I asked 11 photographers to join with managing the zine, Void Tokyo. The internet has a timeline and then it’s gone away, but a zine is a paper — it’s a way to keep images. It’s very important. I’m not teaching the members how to shoot. They are very good at shooting the streets. This is more about showing different perspectives of Tokyo. Tokyo is very complex, and showing the city through different eyes is very interesting.
We also do gallery shows at Koenji Clouds Art + Coffee Gallery.
What do you want people to learn about Tokyo?
It's my personal document, my pictures. So I would like people to feel something, feel emotions, and energy.
Can you talk about how playing music influenced your work?
I've been playing guitar and doing punk bands since my college days. But I got a job and forgot about those expressive activities.

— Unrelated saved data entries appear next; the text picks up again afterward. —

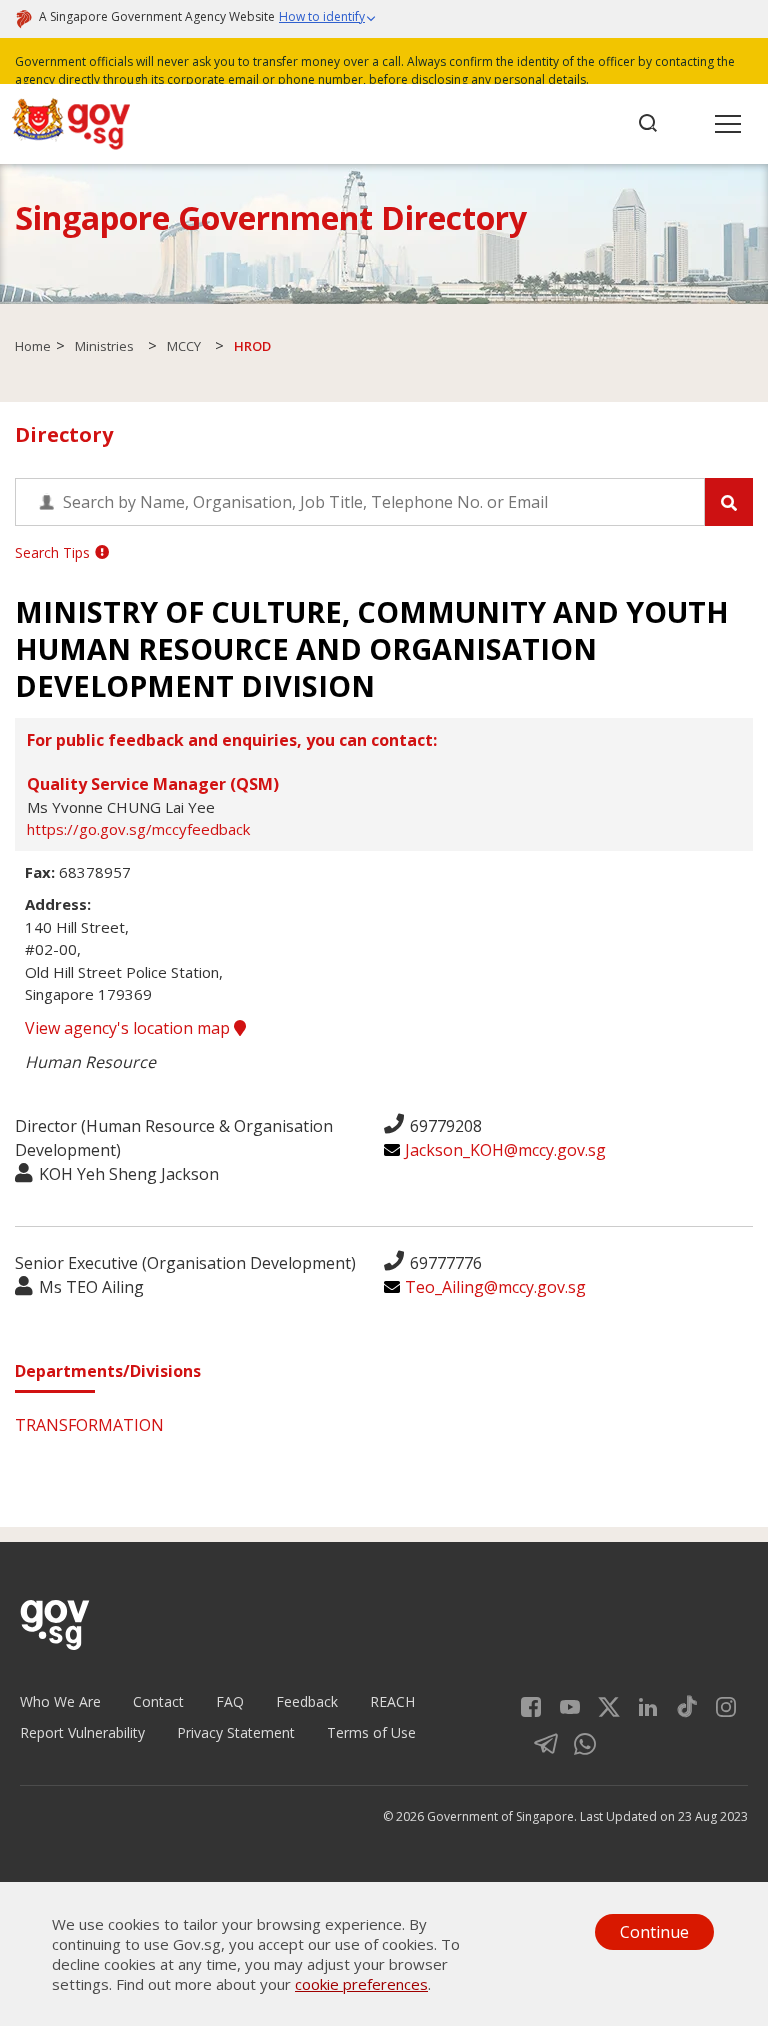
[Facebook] (531, 1705)
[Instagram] (718, 1705)
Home (33, 346)
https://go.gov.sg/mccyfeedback (138, 829)
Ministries (104, 346)
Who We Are (60, 1701)
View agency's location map (129, 1028)
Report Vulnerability (82, 1732)
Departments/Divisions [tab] (108, 1371)
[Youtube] (562, 1705)
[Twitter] (601, 1705)
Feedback (307, 1701)
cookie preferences (361, 1984)
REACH (392, 1701)
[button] (328, 19)
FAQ (230, 1701)
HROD (252, 346)
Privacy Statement (236, 1732)
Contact (158, 1701)
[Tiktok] (679, 1705)
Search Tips (52, 552)
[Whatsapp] (577, 1742)
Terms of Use (371, 1732)
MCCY (184, 346)
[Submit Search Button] (729, 502)
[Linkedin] (640, 1705)
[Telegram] (538, 1742)
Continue (654, 1932)
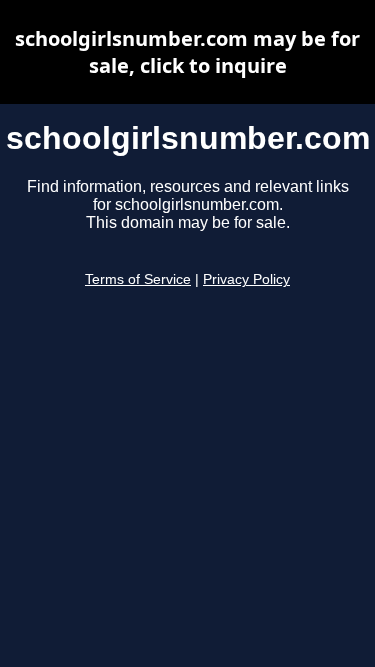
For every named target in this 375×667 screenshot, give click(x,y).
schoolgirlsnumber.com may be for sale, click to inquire (187, 52)
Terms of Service (138, 279)
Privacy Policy (246, 279)
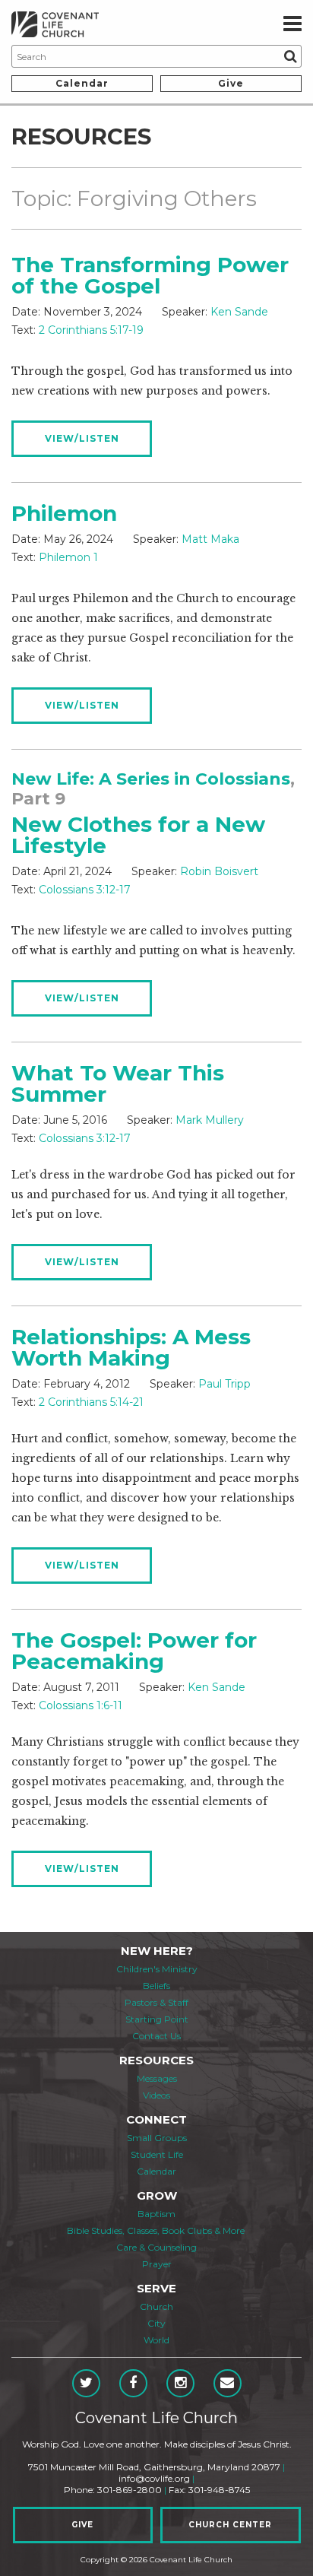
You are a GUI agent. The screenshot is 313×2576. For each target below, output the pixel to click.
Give (231, 83)
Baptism (156, 2213)
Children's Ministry (157, 1969)
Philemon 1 (68, 557)
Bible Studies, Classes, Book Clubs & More (156, 2230)
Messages (157, 2078)
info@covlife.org (154, 2478)
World (156, 2340)
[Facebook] (133, 2383)
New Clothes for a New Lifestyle (138, 834)
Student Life (157, 2154)
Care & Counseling (156, 2247)
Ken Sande (239, 312)
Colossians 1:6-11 (80, 1705)
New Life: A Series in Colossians (150, 779)
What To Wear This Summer (117, 1083)
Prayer (157, 2264)
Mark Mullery (209, 1120)
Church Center (230, 2525)
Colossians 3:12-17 (85, 889)
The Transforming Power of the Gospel (150, 275)
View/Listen (82, 438)
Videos (156, 2095)
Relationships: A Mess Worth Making (131, 1347)
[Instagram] (180, 2383)
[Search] (290, 56)
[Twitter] (86, 2383)
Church (156, 2306)
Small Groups (157, 2137)
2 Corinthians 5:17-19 (91, 330)
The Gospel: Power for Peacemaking (134, 1650)
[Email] (227, 2383)
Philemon (64, 513)
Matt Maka (210, 539)
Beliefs (156, 1985)
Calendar (82, 83)
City (156, 2323)
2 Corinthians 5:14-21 (91, 1402)
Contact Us (156, 2035)
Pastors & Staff (156, 2002)
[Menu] (292, 24)
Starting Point (156, 2019)
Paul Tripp (224, 1384)
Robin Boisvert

For 25 years, I’ve been working at Fujitsu Ltd, an IT company, in sales. But photography reminded me that music has been my friend since I was a child. In my photography, I also aim to capture the moments that embody the music I love. It's simple, solid, beatable, and fast.
Do you have a favorite image from this project?
The book cover shot. It is a portrait through a plastic umbrella, and she gave me a great look and I caught it. I think this shot expresses the essence of the book. It’s a powerful glare that talks about how Tokyo is gloomy. There’s uncertainty and the complete sense of the Tokyo streets.